• _KERJAKAN TUGAS BERIKUT_
1. Jawablah pertanyaan tentang artikel mengenai sinetron berikut.
(a) Kapan artikel itu diperbarui?
(b) Menurut penulis, konten apa yang lebih menghibur dan lebih edukatif daripada sinetron?
(c) Sejak kapan penulis sudah malas menonton sinetron?
2. Salin kembali bagian artikel tentang sinetron yang dimulai dari "Judul di atas" dan berlanjut sampai "lagi lah ya.". Tukar "YouTube" dengan "Instagram".

Mohon tunggu...
Okti Nur Risanti
Okti Nur Risanti Mohon Tunggu... Penerjemah - Content writer

Menulis adalah salah satu upaya saya dalam memenuhi misi mandat budaya.

Selanjutnya

Tutup

Lyfe Pilihan

Sinetron? Sudah Lupa Tuh

12 Maret 2020   20:47 Diperbarui: 13 Maret 2020   06:10 170
+
Laporkan Konten
Laporkan Akun
Kompasiana adalah platform blog. Konten ini menjadi tanggung jawab bloger dan tidak mewakili pandangan redaksi Kompas.
Lihat foto
Ilustrasi YouTube (NordWood Themes, Unsplash)

Judul di atas bukan dibuat dengan niat untuk merendahkan. Kritik mungkin, sesuai dengan arus perkembangan zaman.

Entah dengan yang lain, tapi saat ini, saya merasa melihat konten-konten YouTube jauh lebih menghibur dan bahkan lebih edukatif dibanding menyaksikan sinetron-sinetron atau banyak program acara kita di televisi. Dan, ini bukan hanya karena konteks perubahan media, tetapi juga pada mutu dan kualitas sinetron kita.

Dulu, sebelum YouTube dan vlog marak, saya sudah malas menyaksikan sinetron. Mengapa? Yah, malas saja disuguhi dengan cerita yang tidak masuk akal, dramatis berlebihan, lebay, tidak natural, diulur-ulur tak jelas sampai ratusan episode atau banyak jilid, maksa, dan yang terutama tidak inspiratif. Tidak usah dijelaskan panjang lebar lagi lah ya.

• _KUMPULAN DATA_
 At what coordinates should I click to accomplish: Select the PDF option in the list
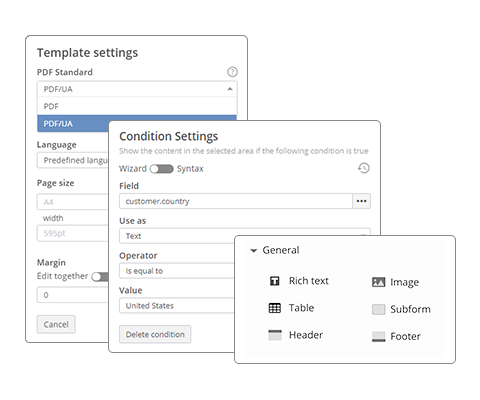137,106
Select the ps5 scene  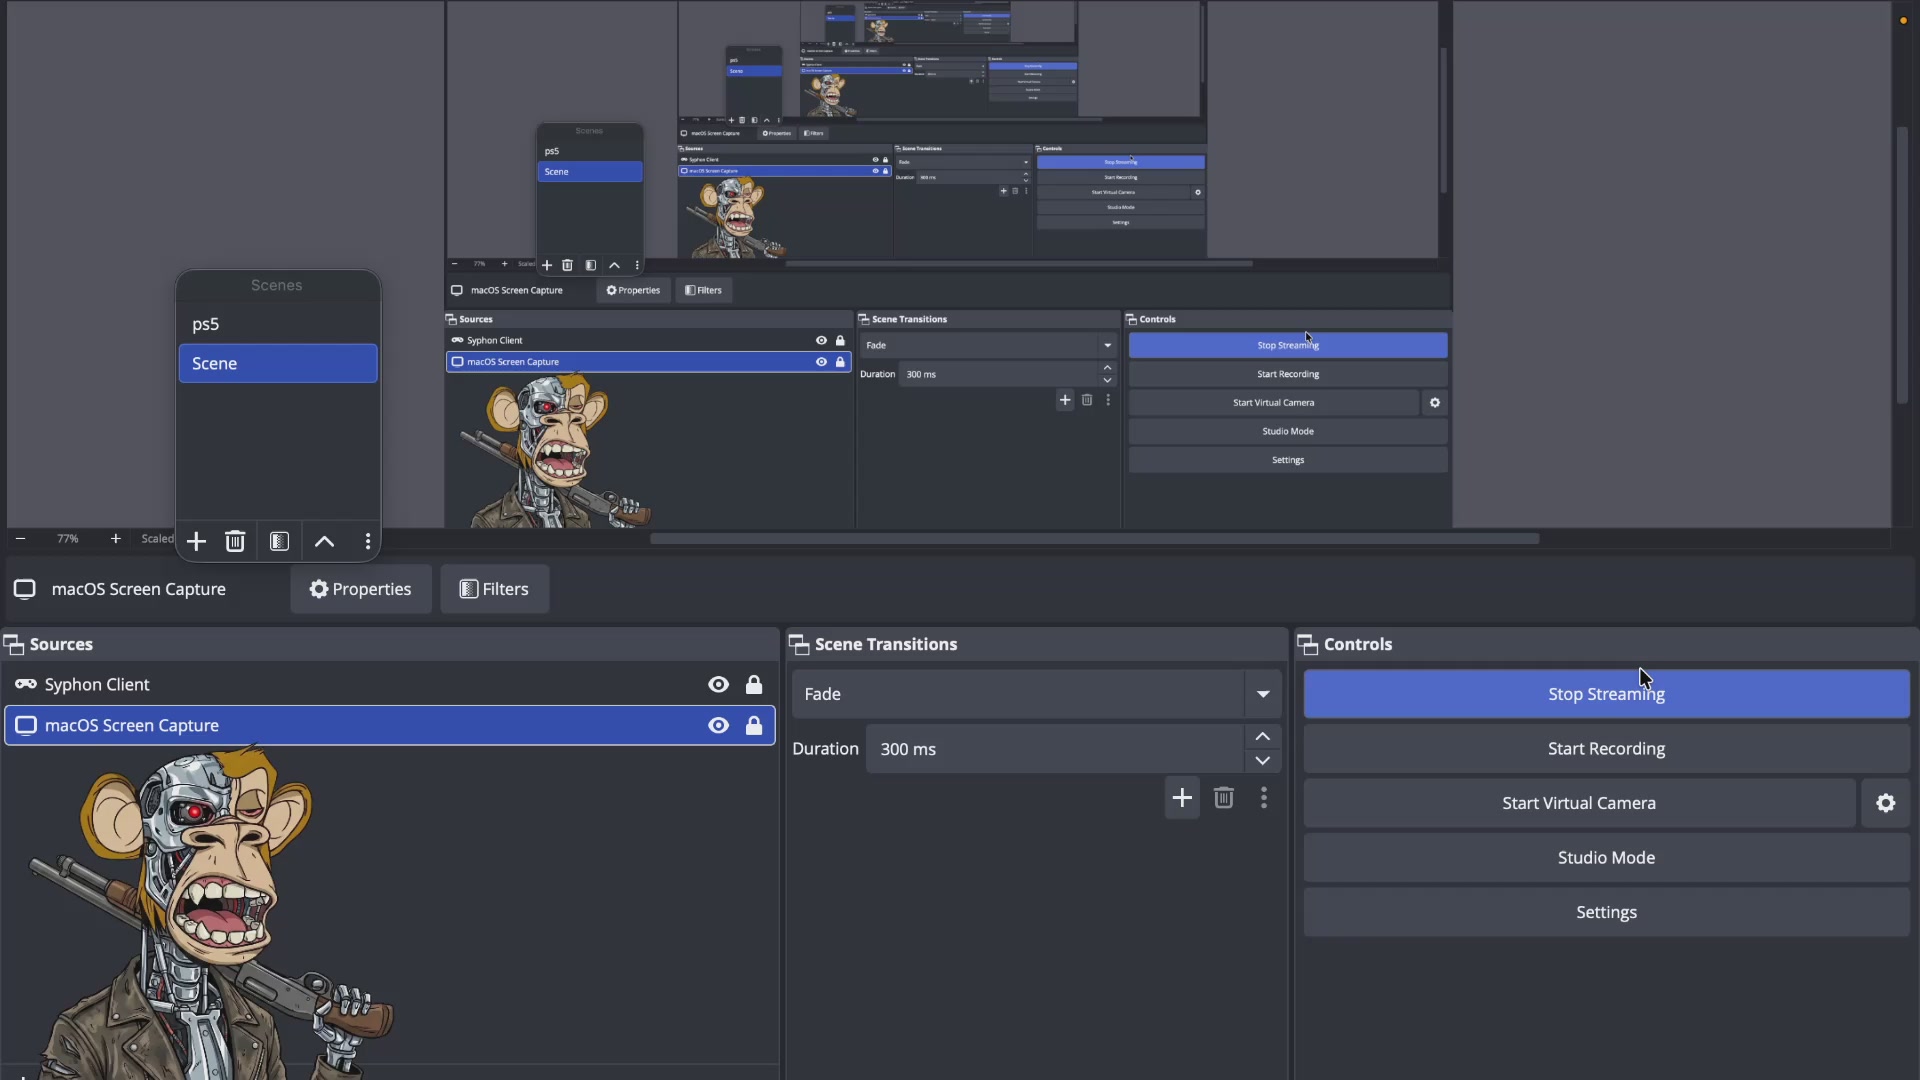(x=278, y=324)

• _PEMBAHASAN JAWABAN_
1.
(a) Artikel itu diperbarui pada 13 Maret 2020 pukul 06:10.
(b) Menurut penulis, konten-konten YouTube lebih menghibur dan lebih edukatif.
(c) Penulis sudah malas menonton sinetron sejak dulu, sebelum YouTube dan vlog marak.

2.
Judul di atas bukan dibuat dengan niat untuk merendahkan. Kritik mungkin, sesuai dengan arus perkembangan zaman.

Entah dengan yang lain, tapi saat ini, saya merasa melihat konten-konten Instagram jauh lebih menghibur dan bahkan lebih edukatif dibanding menyaksikan sinetron-sinetron atau banyak program acara kita di televisi. Dan, ini bukan hanya karena konteks perubahan media, tetapi juga pada mutu dan kualitas sinetron kita.

Dulu, sebelum Instagram dan vlog marak, saya sudah malas menyaksikan sinetron. Mengapa? Yah, malas saja disuguhi dengan cerita yang tidak masuk akal, dramatis berlebihan, lebay, tidak natural, diulur-ulur tak jelas sampai ratusan episode atau banyak jilid, maksa, dan yang terutama tidak inspiratif. Tidak usah dijelaskan panjang lebar lagi lah ya.